Sample weights PreviousNext
Mplus Discussion > Multilevel Data/Complex Sample >
Message/Author
 Scott Weaver posted on Wednesday, May 03, 2006 - 1:21 pm
Hello,
I have two questions regarding the use of sampling weights with Mplus:

(1) If I select a subsample of data, say on a characteristic (e.g., ethnic group), then the sample weights for the subsample will likely not sum to the sample size of the subsample. Is Mplus' rescaling of the weights sufficient or should I recalculate the sample weights for this subsample based on the probability of selection (or is this what Mplus is doing when it rescales the weights).

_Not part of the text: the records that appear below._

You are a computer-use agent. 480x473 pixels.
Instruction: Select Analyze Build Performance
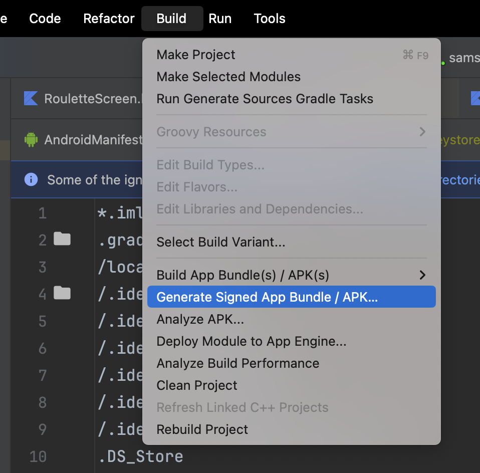(238, 363)
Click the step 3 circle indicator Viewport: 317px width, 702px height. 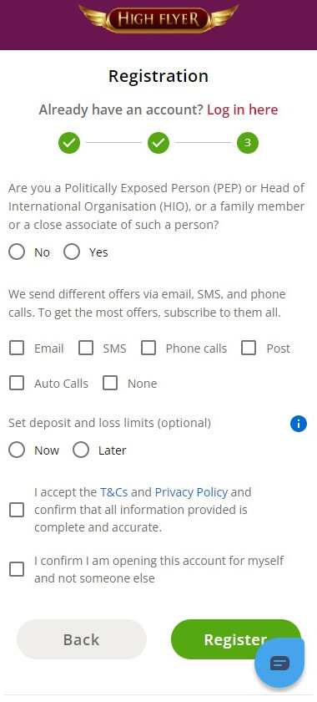[248, 143]
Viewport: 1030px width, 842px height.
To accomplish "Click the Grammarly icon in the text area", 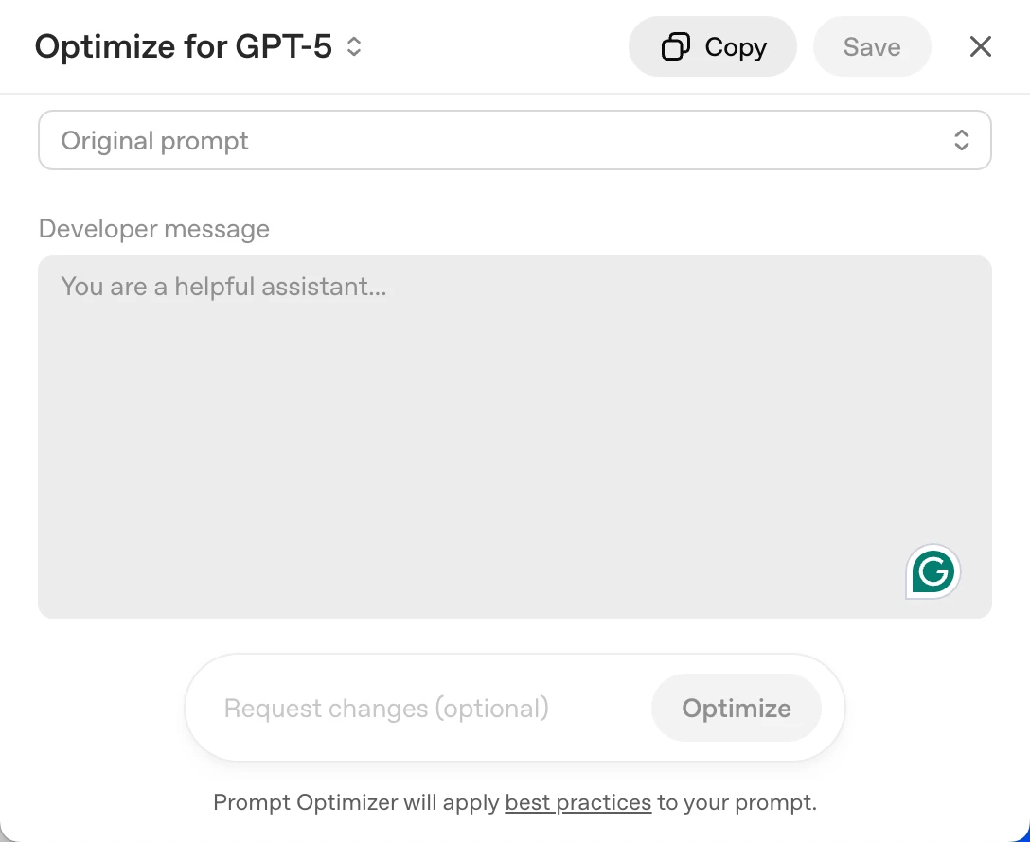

(2) If I wish to look at a multiple group model where the grouping variable is cohorts (actually aggregated over paired, adjacent cohorts, e.g., 1980&1981, 1981&1982, ...). I have a sample weight variable that is computed based on the probability of selection *within* cohort. Because I want to (a) aggregrate adjacent cohorts and (b) then test a multiple group model where these aggregate 2-yr cohorts are the grouping variable, can I the weight variable calculated within cohort or will the weights be incorrect for my analysis because of the aggregation and multiple group analysis? I hope that this question is clear :-)

Thanks,
Scott
 Linda K. Muthen posted on Thursday, May 04, 2006 - 8:25 am
1. You can use the new SUBPOPULATION option of the VARIABLE command in this situation. See page 403 of the new user's guide which is on the website.

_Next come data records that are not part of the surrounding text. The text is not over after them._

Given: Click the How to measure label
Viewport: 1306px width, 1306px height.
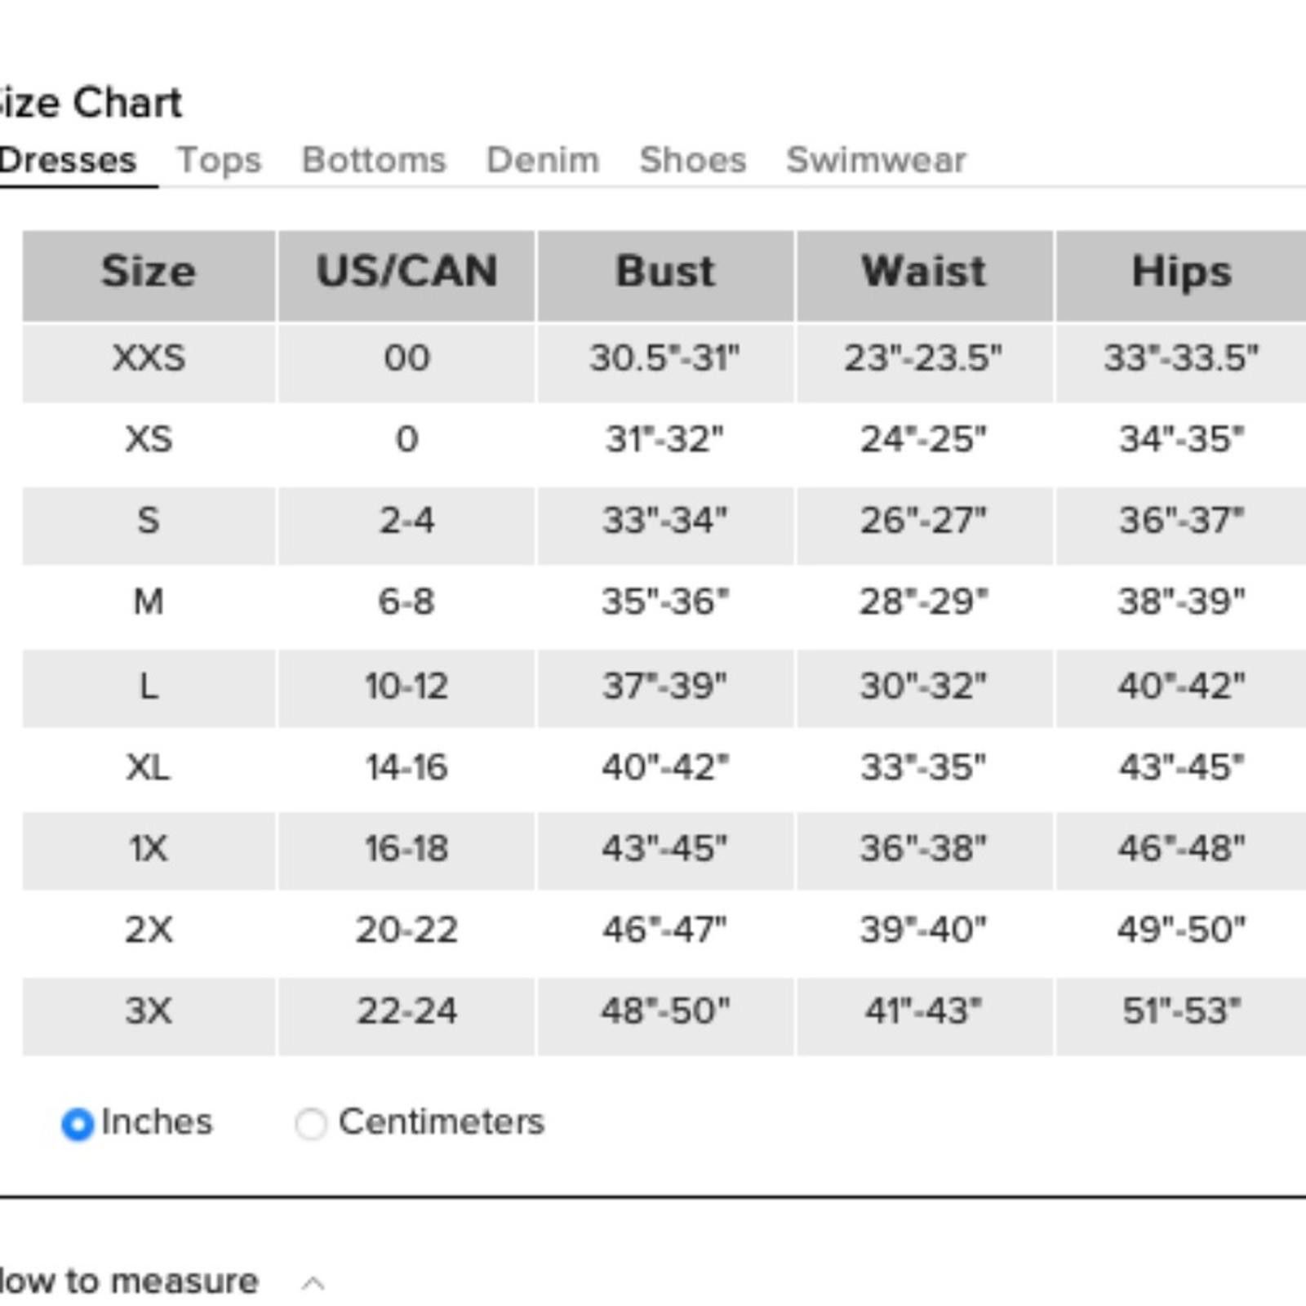Looking at the screenshot, I should 128,1281.
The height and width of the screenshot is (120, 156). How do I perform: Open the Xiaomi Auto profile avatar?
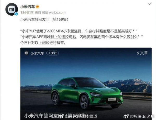coord(12,9)

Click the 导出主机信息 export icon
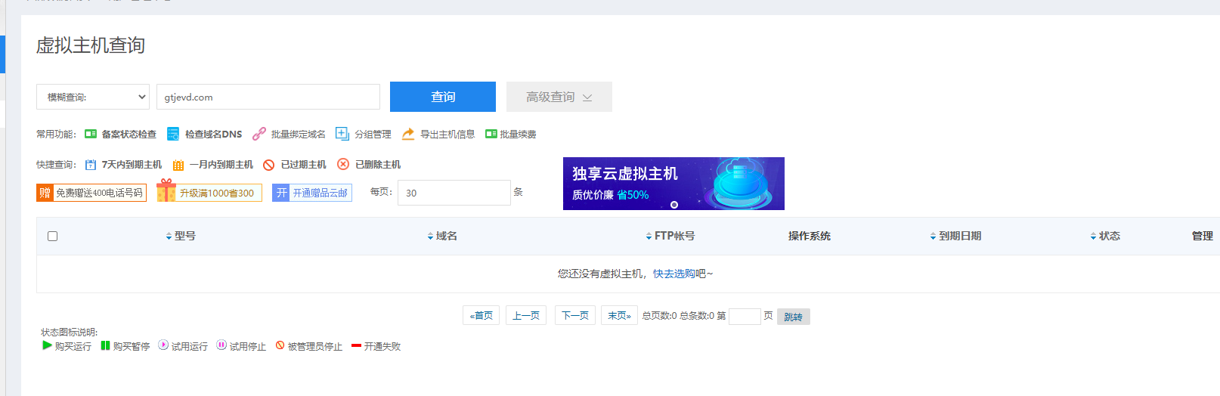click(x=408, y=134)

2. It sounds like you have a sample for which weights were determined and that this sample consists of cohorts and that you want to place more than one cohort in a group. So the data would be as follows:

group cohort
1 1
1 2
2 3
2 4

If this is the case, then I think the weights are fine as is.
 Scott Weaver posted on Saturday, May 13, 2006 - 11:08 am
Thank you Linda for your response. I have one follow-up question.
In order to use sample weights, do I need to specify TYPE=COMPLEX? I had originally only specified the weight variable using the WEIGHT IS command. But then I read on p. 205 of the user's manual, "With sampling weights, parameters are estimated by
maximizing a weighted loglikelihood function. Standard error computations use a sandwich estimator. This approach can be obtained by specifying TYPE=COMPLEX in the ANALYSIS command in conjunction with the STRATIFICATION, CLUSTER, and/or WEIGHT
options of the VARIABLE command."

So I then tried to run my analysis with the TYPE=CLUSTER specified, but received this error message:
*** ERROR in Variable command
TYPE = COMPLEX analysis requires CLUSTER or STRATIFICATION option.

Thank you,
Scott
 Linda K. Muthen posted on Saturday, May 13, 2006 - 2:26 pm
No, weights can be used without TYPE=COMPLEX; COMPLEX requires a CLUSTER or STRATIFICATION variable.
 Matthew Diemer posted on Tuesday, June 06, 2006 - 12:05 pm
I have a more 'finicky' problem with sampling weights. I am using NELS data, and the values for some weights are very large (10531.0592 & 11290.0289, for example). [I'm interested in using the SUBPOPULATION command along with cluster and stratification features.]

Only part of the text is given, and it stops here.